[INPUT MATERIAL]:
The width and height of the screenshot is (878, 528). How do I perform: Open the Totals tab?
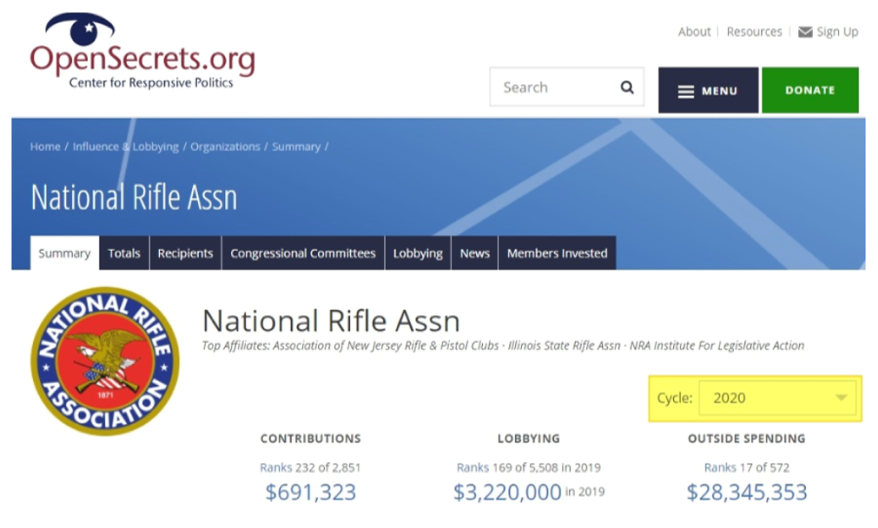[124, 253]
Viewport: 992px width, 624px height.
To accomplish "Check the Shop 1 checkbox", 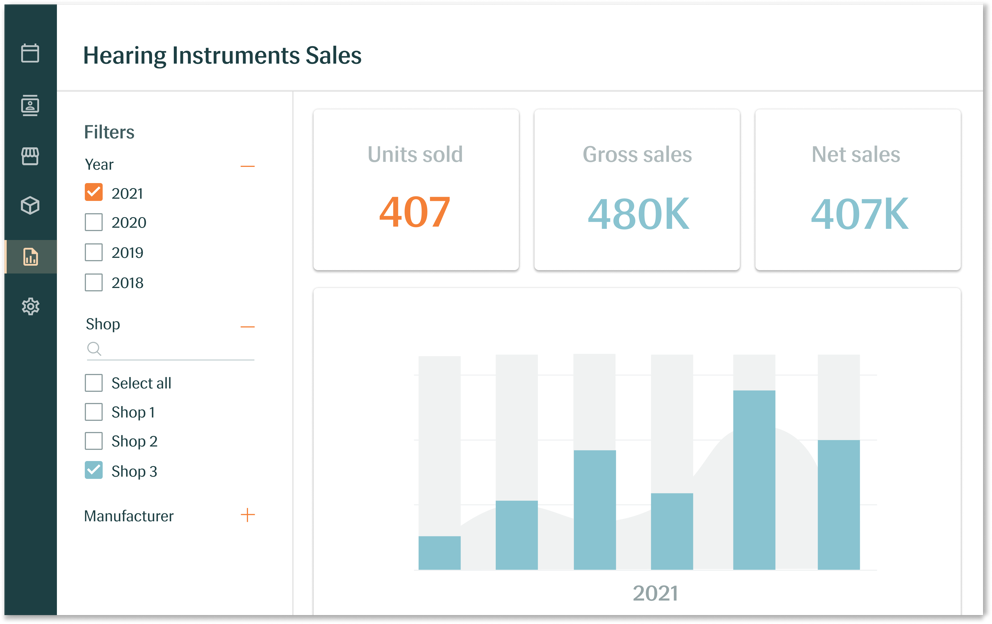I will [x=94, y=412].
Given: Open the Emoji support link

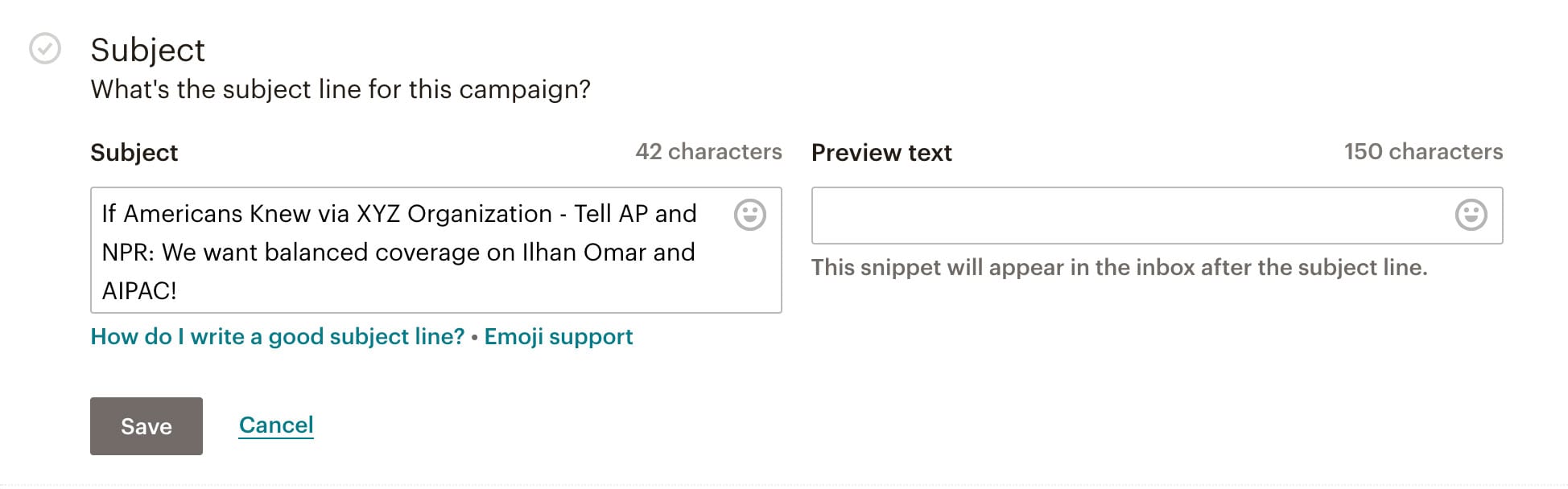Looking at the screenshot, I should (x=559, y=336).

* * *

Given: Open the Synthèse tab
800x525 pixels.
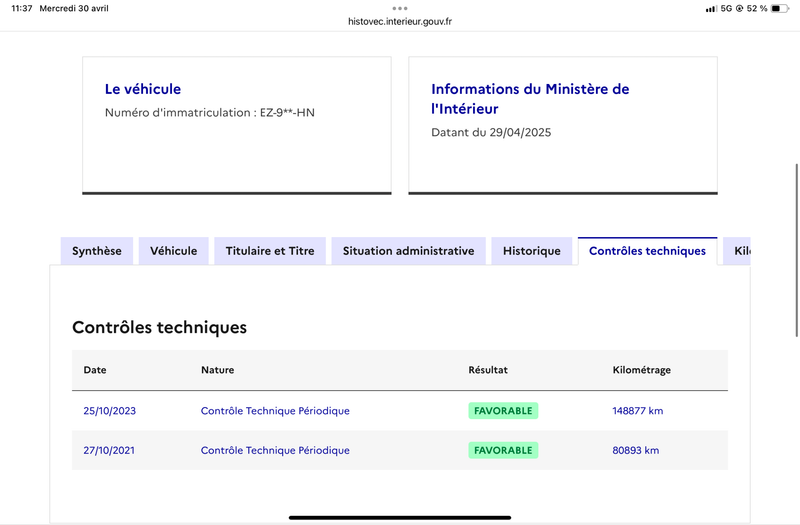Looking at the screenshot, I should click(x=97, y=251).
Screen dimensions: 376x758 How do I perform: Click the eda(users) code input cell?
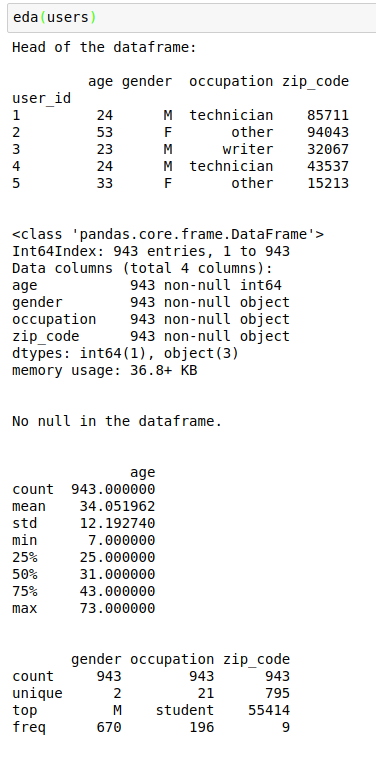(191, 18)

...

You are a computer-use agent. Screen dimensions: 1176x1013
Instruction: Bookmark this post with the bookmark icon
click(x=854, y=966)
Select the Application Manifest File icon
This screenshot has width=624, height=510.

[TASK INSTRUCTIONS]:
Write down again, exactly as given, only the lines above that fall from the line with "Instruction: Bookmark this" to the line with "This screenshot has width=624, height=510.", inclusive.

[REPLY]:
Instruction: Bookmark this post with the bookmark icon
click(x=854, y=966)
Select the Application Manifest File icon
This screenshot has width=624, height=510.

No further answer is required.